### EXERCISE AIM
Each line from the one with "Viewport: 1426px width, 840px" through the final line of the entries below must be printed exactly, and the pictures must not be.

### PROVIDED MATERIAL
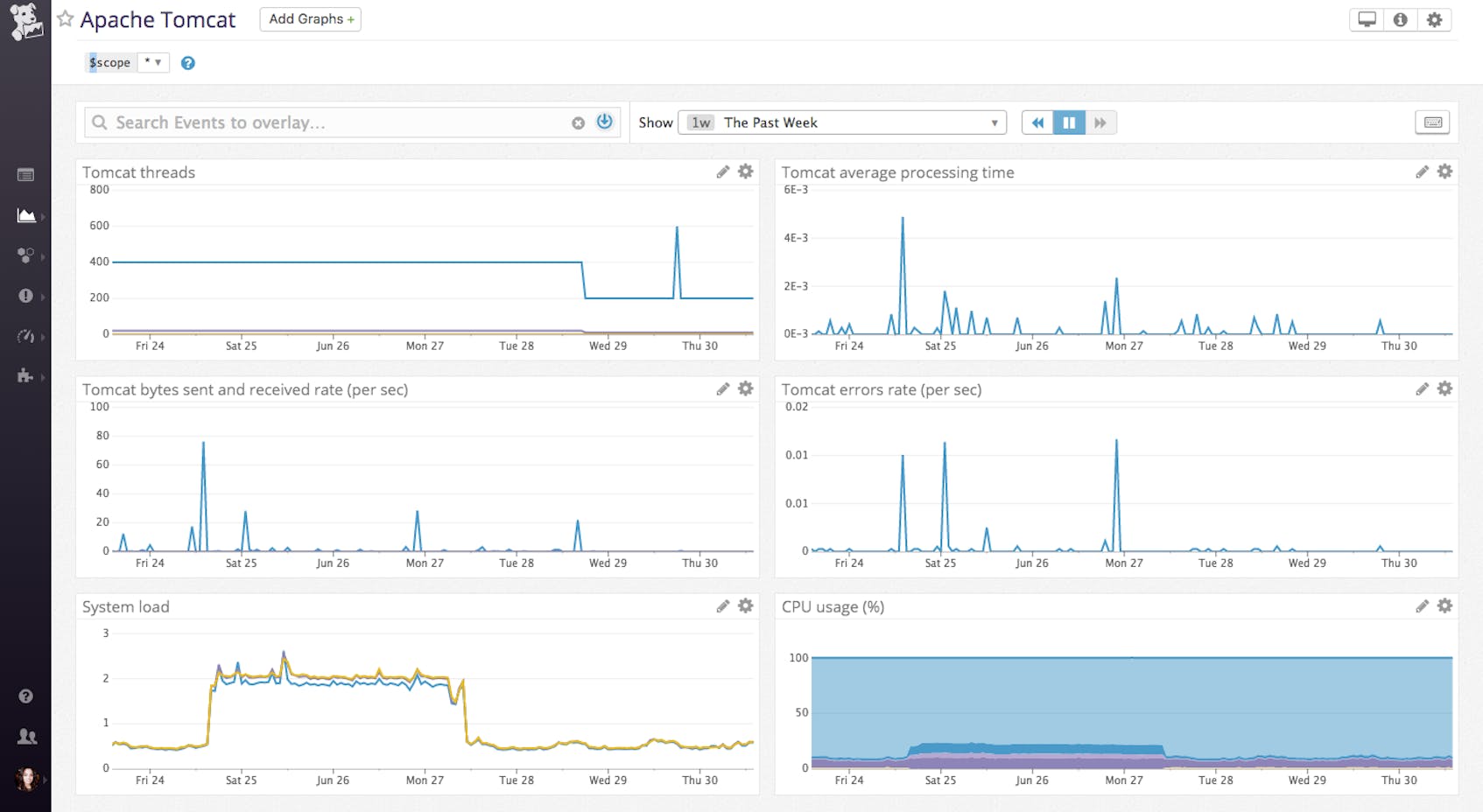Open the CPU usage graph settings gear

click(1444, 605)
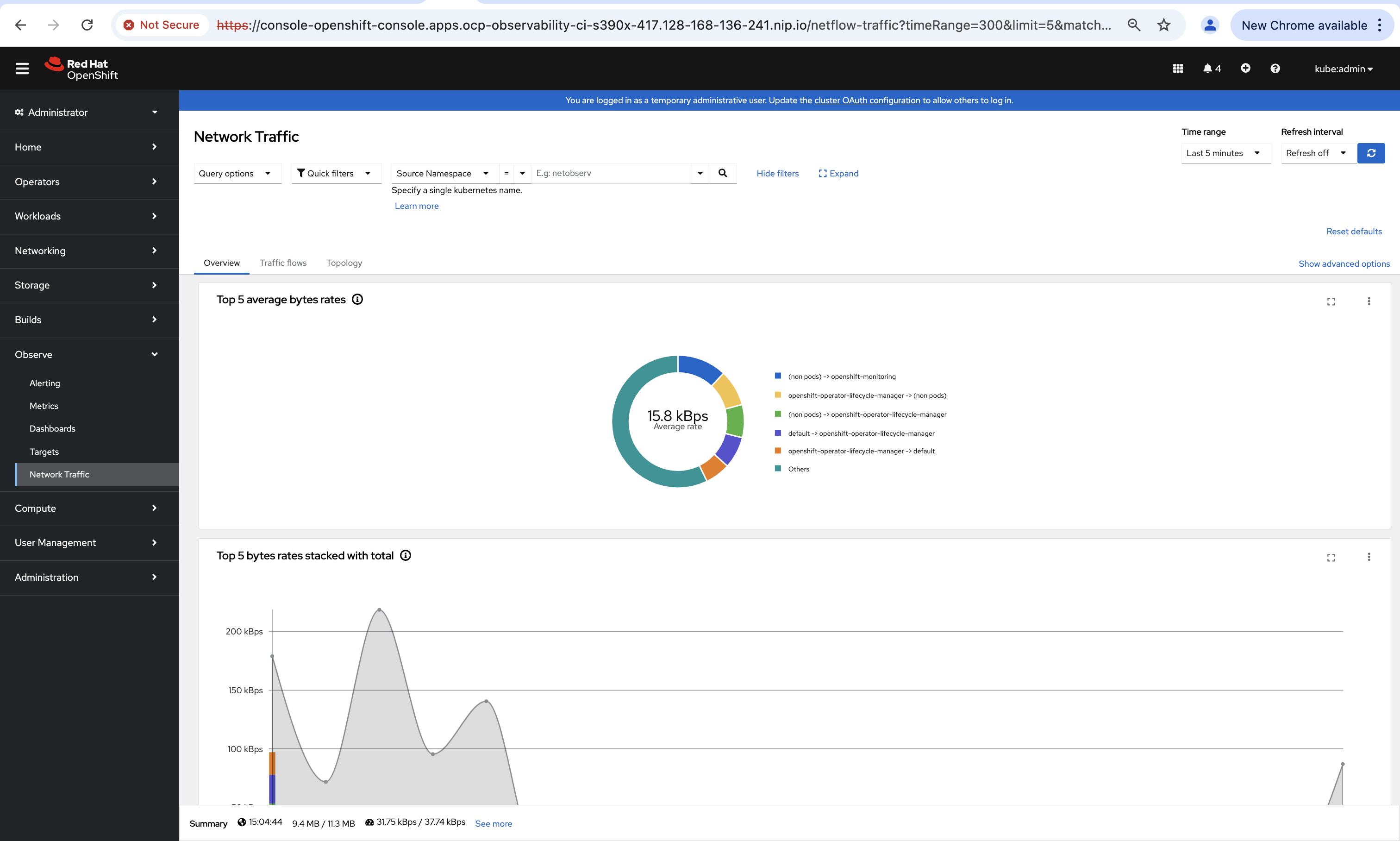1400x841 pixels.
Task: Open the application launcher grid icon
Action: 1178,69
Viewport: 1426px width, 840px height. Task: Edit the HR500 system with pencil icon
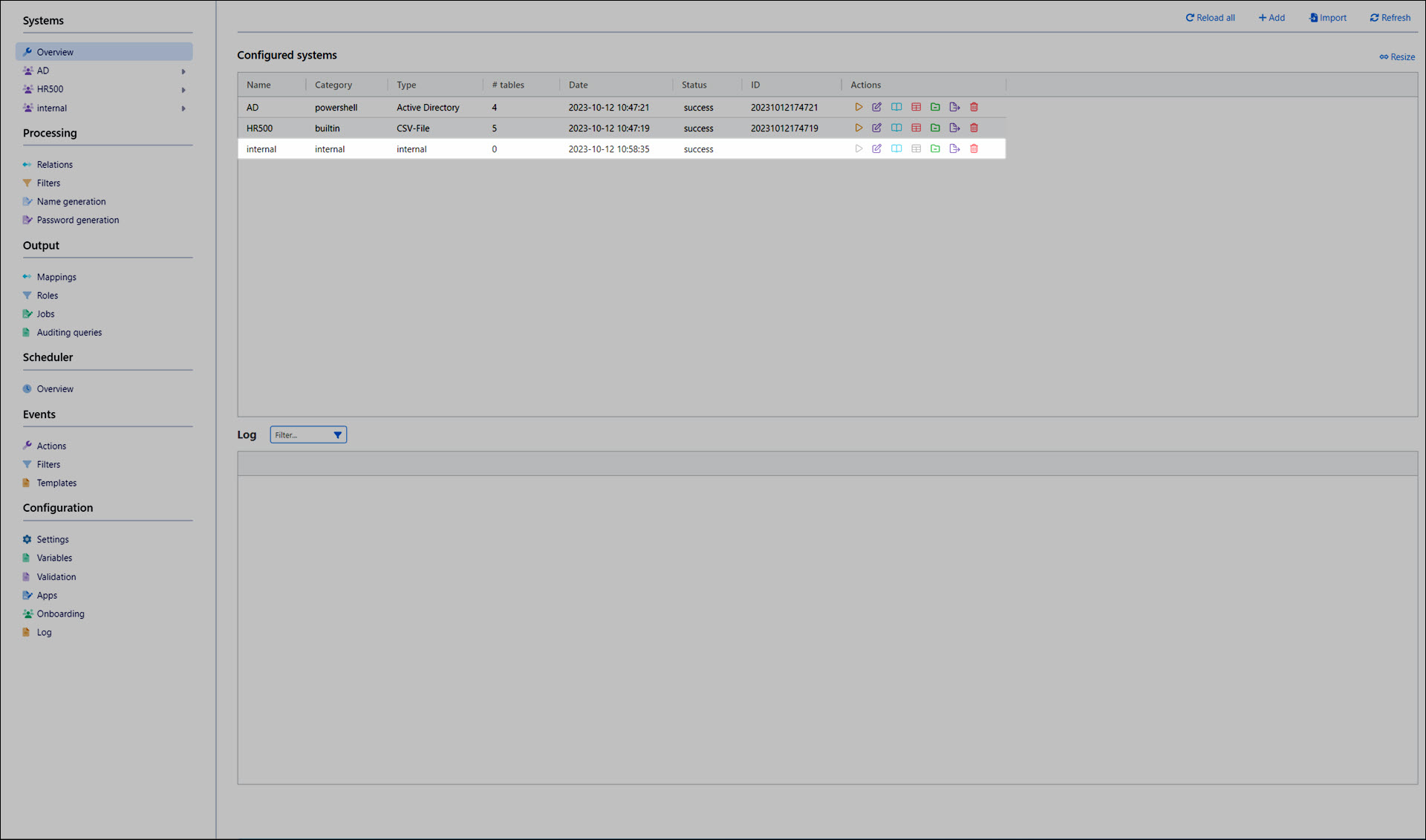877,128
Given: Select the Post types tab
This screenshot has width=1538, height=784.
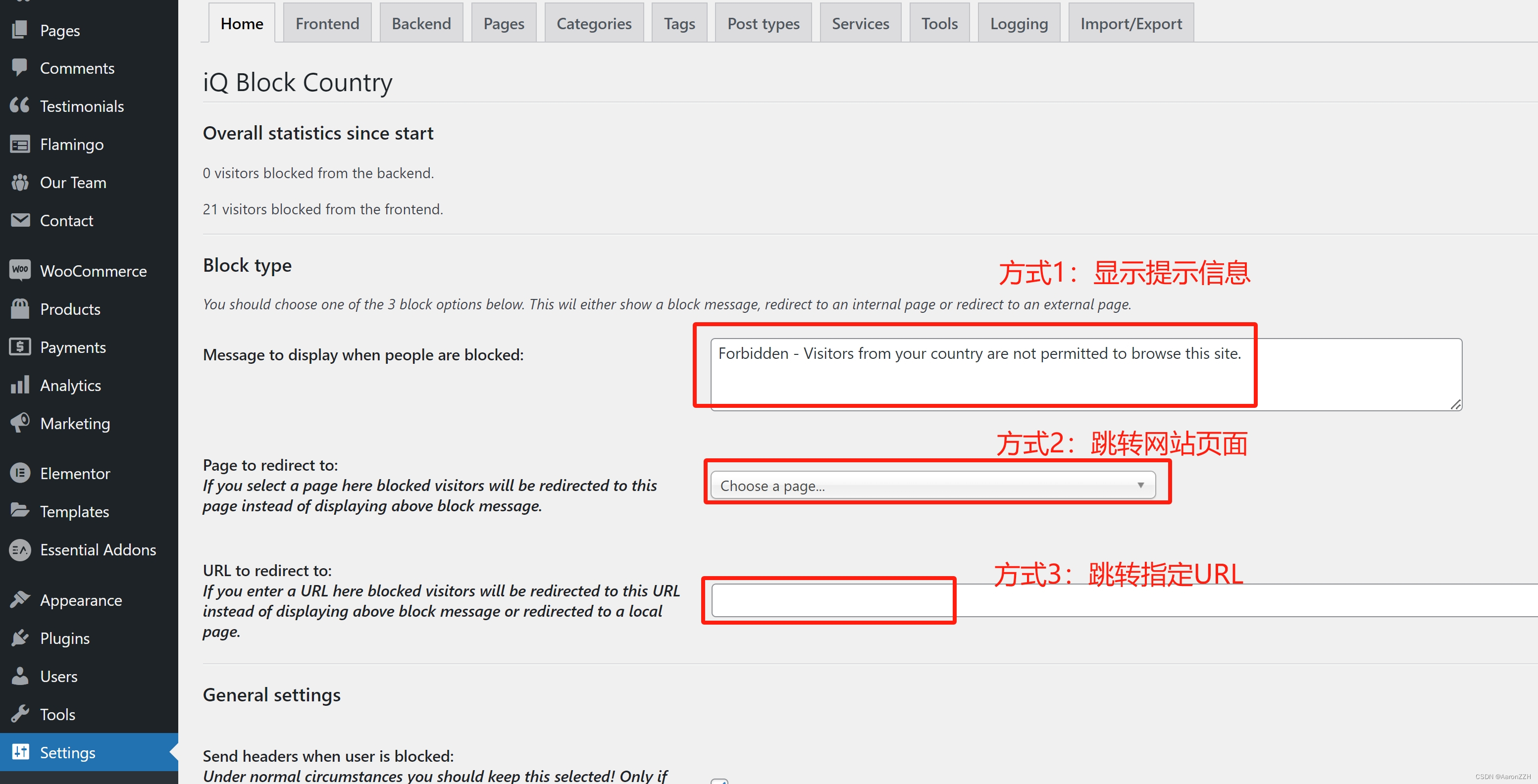Looking at the screenshot, I should click(x=763, y=24).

### FINISHED EXERCISE
Viewport: 1426px width, 840px height. Task: Edit the HR500 system with pencil icon
877,128
Given: Select the Post types tab
This screenshot has width=1538, height=784.
Looking at the screenshot, I should click(x=763, y=24).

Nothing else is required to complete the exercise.